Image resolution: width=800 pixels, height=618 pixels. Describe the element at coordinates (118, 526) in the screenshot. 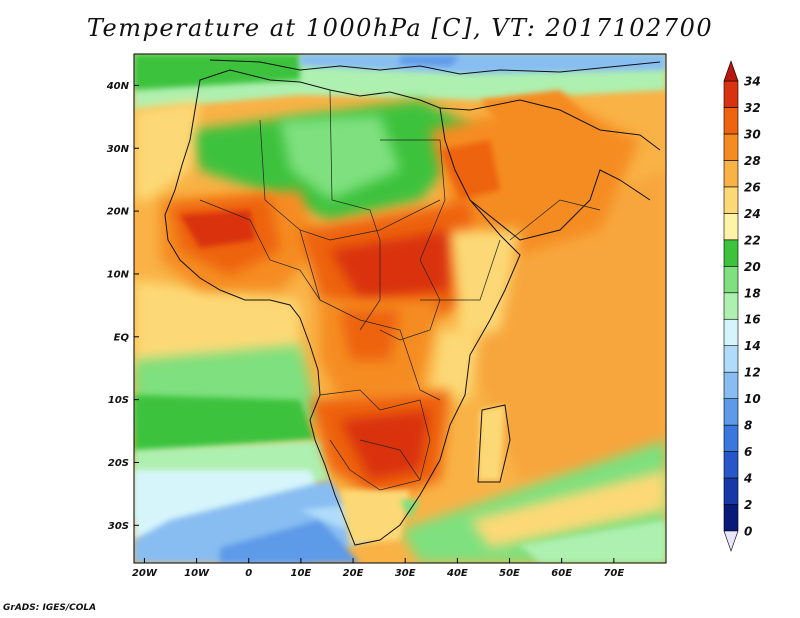

I see `y-tick-label: 30S` at that location.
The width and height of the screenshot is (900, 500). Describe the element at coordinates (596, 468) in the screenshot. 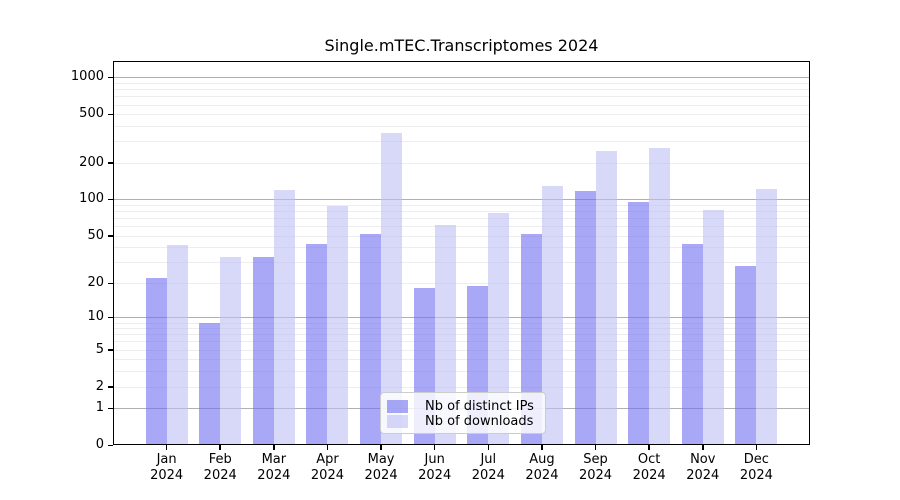

I see `x-tick-label-sep: Sep 2024` at that location.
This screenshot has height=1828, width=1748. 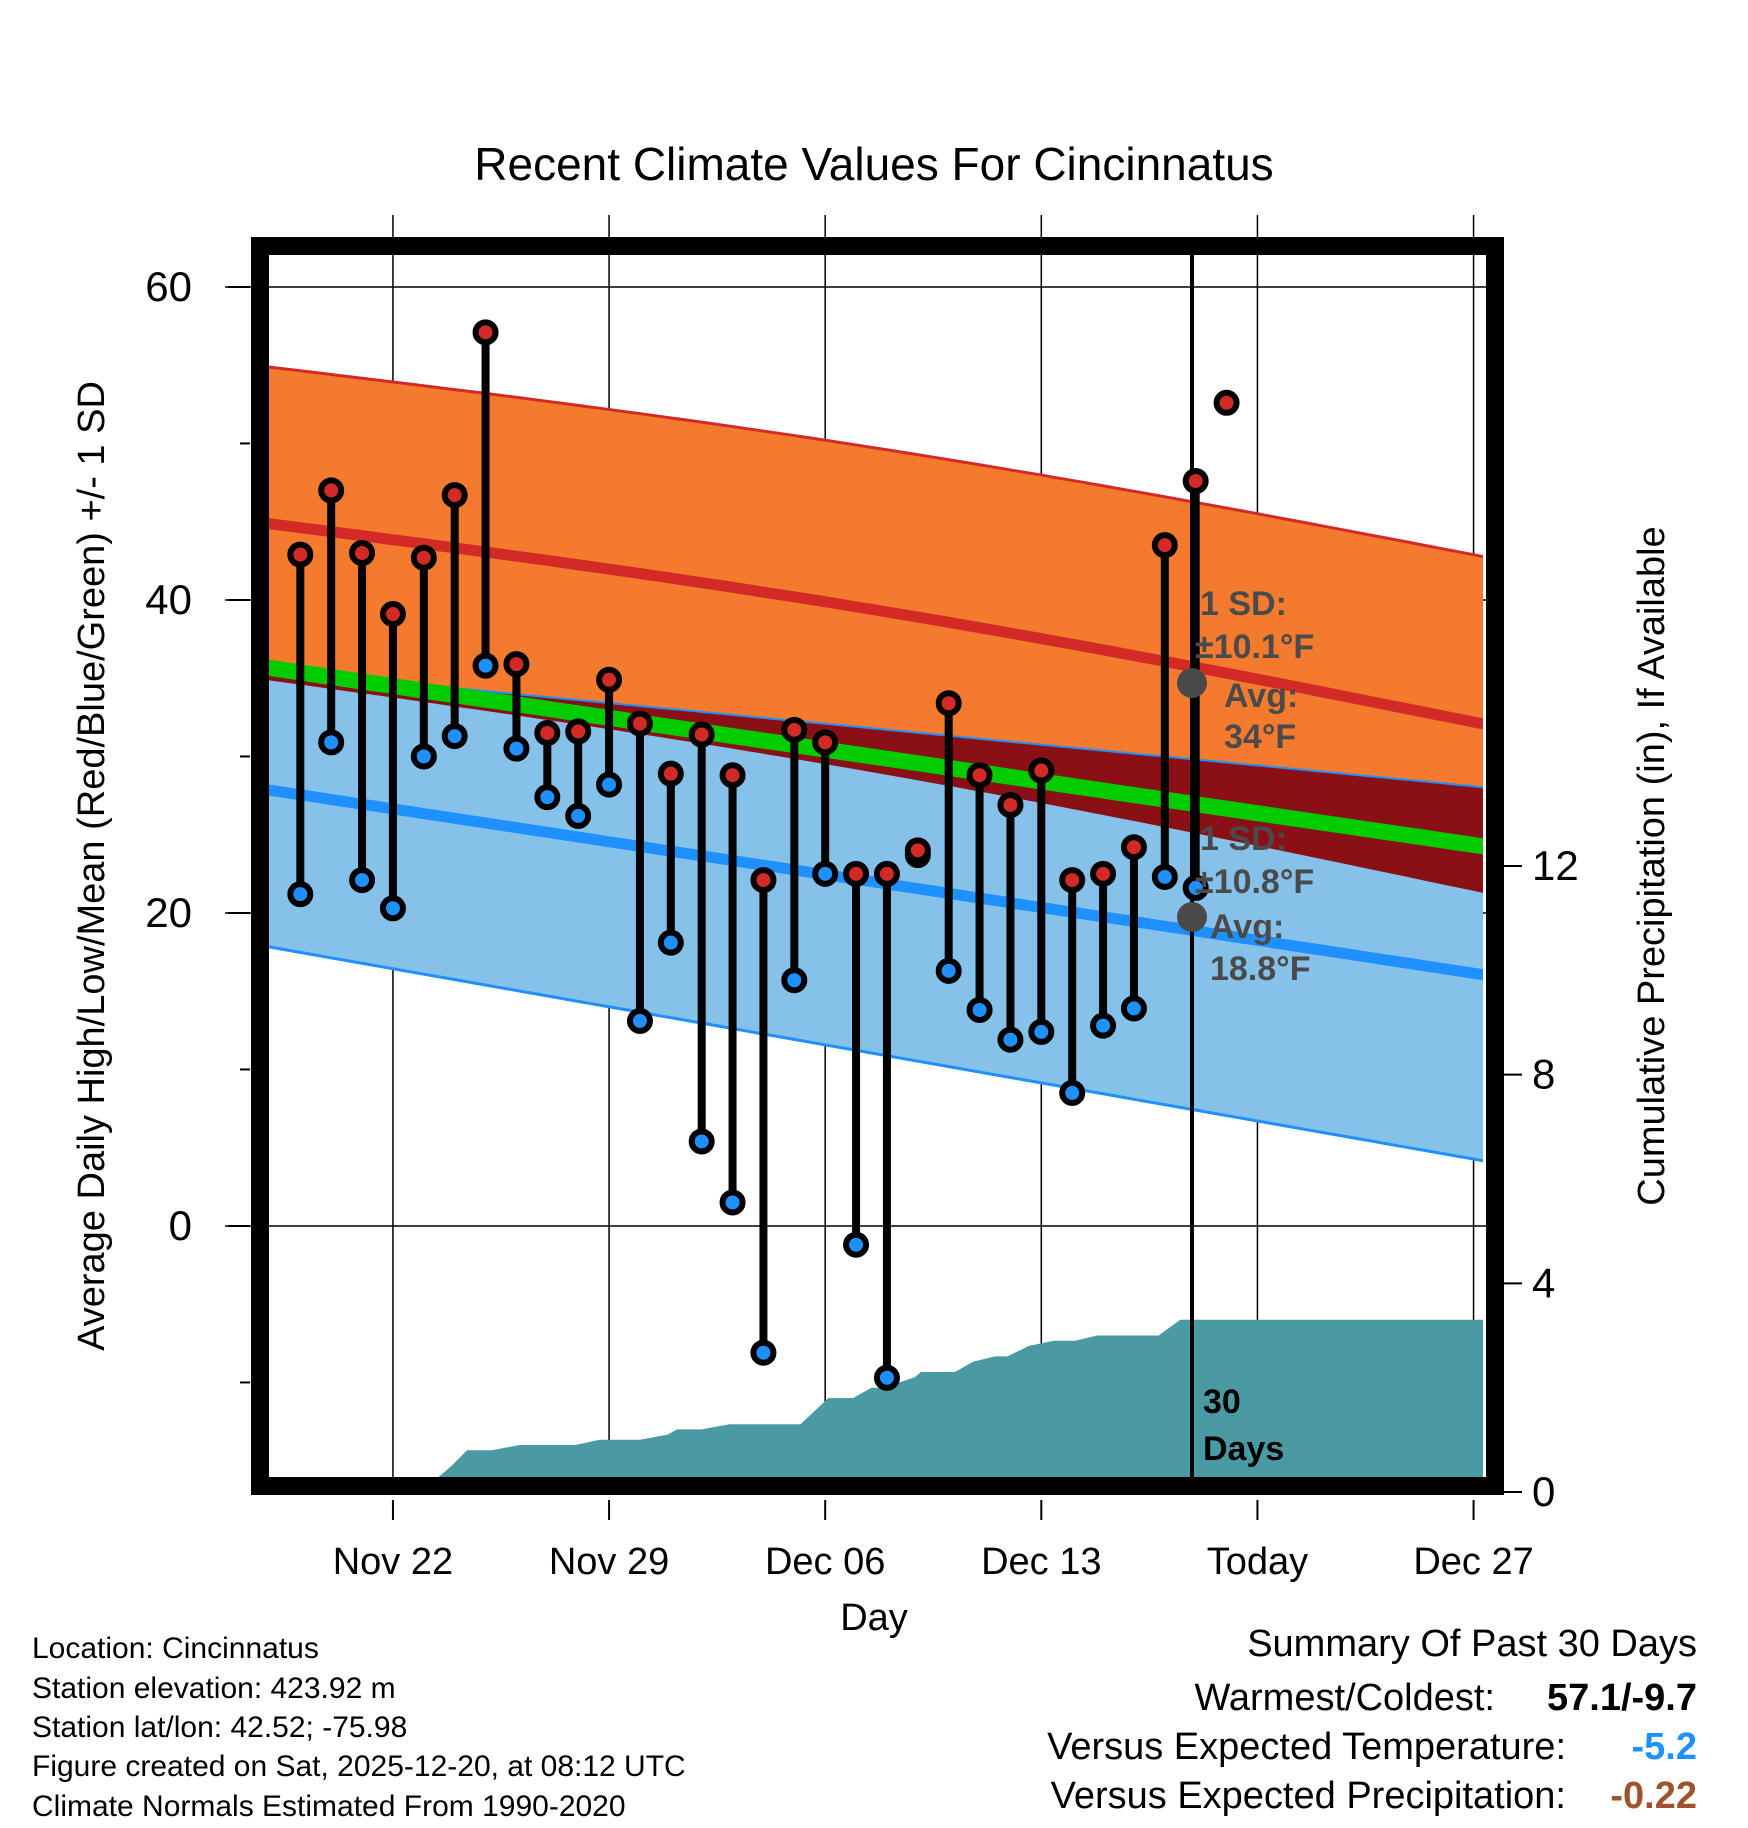 What do you see at coordinates (329, 1806) in the screenshot?
I see `info-normals: Climate Normals Estimated From 1990-2020` at bounding box center [329, 1806].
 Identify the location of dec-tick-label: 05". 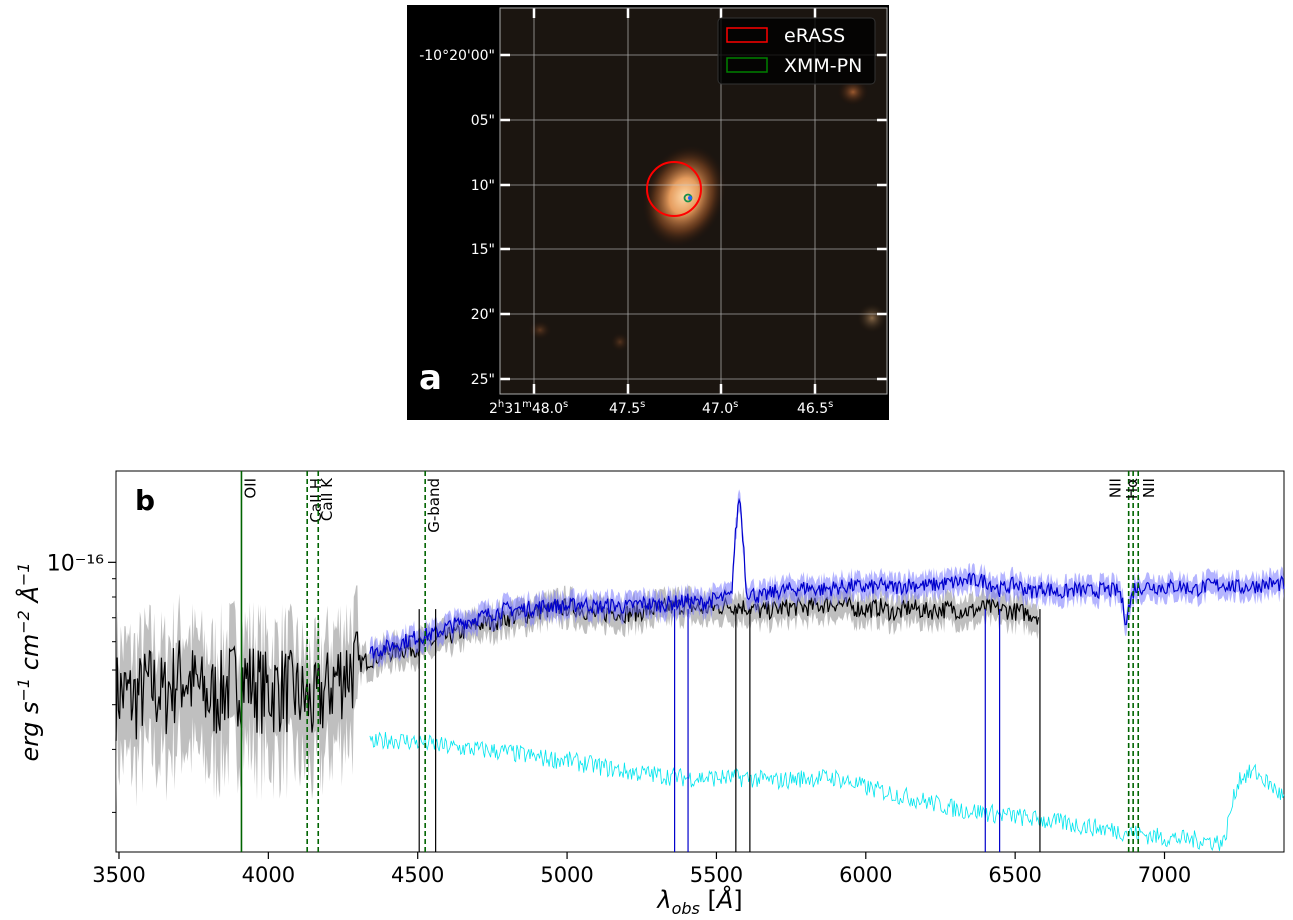
(483, 121).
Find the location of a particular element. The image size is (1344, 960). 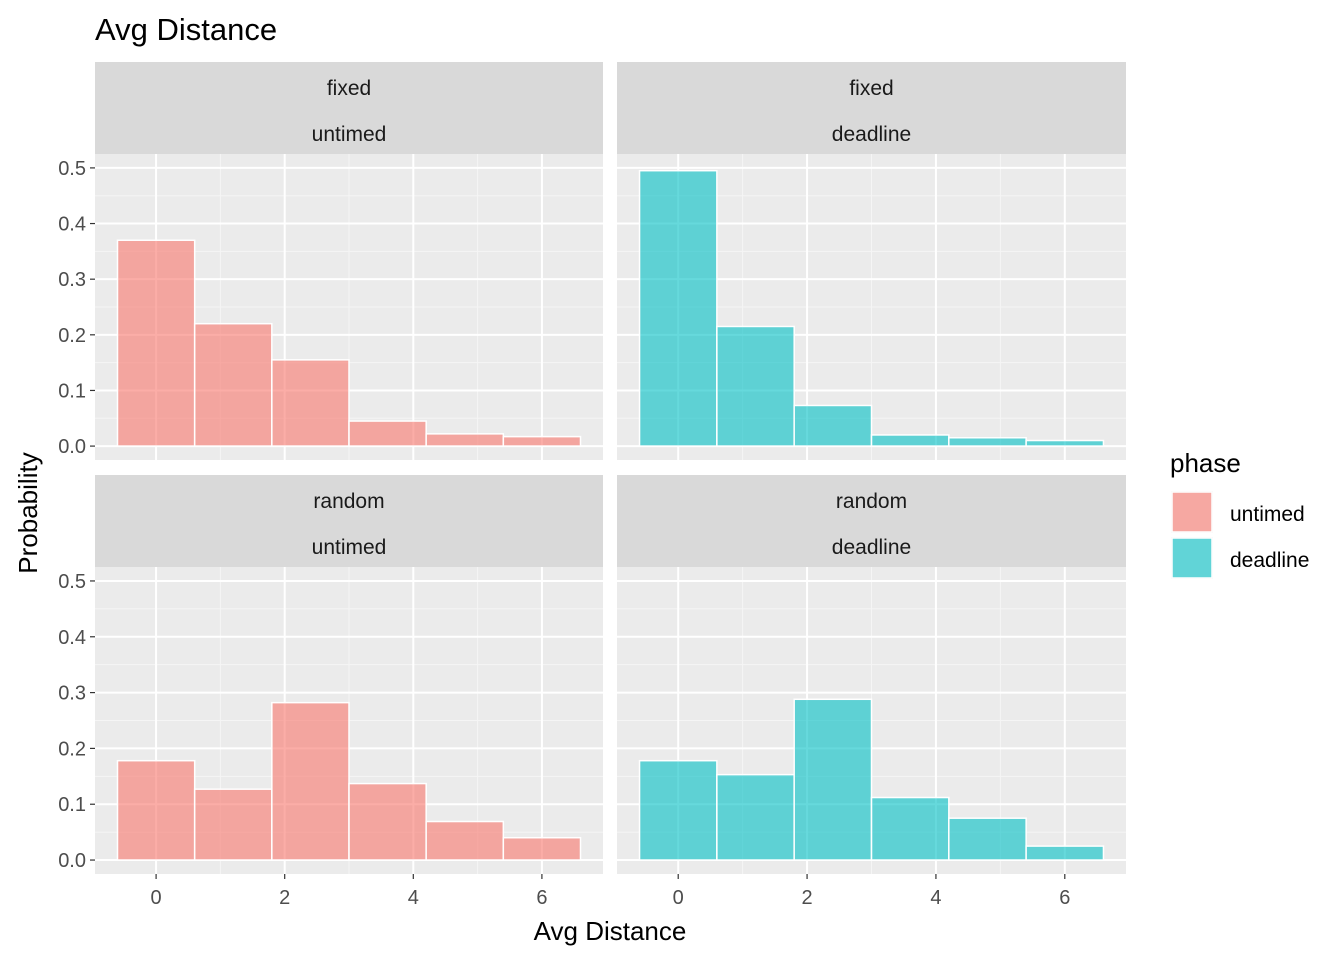

legend-label: untimed is located at coordinates (1268, 514).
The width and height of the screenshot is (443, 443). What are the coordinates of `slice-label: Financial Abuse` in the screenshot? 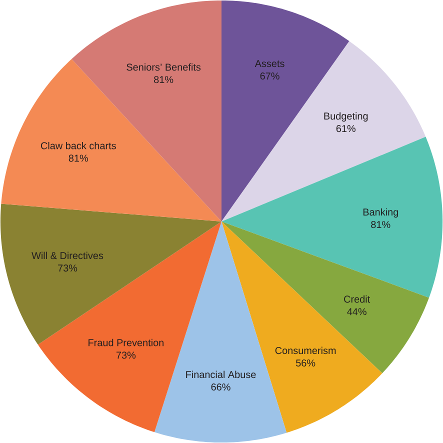 It's located at (221, 374).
===
Trascrivi senza modifiche la parte dei record che si apre con la riga contenente "Identify the location" e si chiude con la riga contenente "legend-label: untimed is", entrambe incluse. Lascia fuori le immagini.

Soluzione svolta
 Identify the location of dec-tick-label: 05". 
(483, 121).
Find the location of a particular element. The image size is (1344, 960). 

legend-label: untimed is located at coordinates (1268, 514).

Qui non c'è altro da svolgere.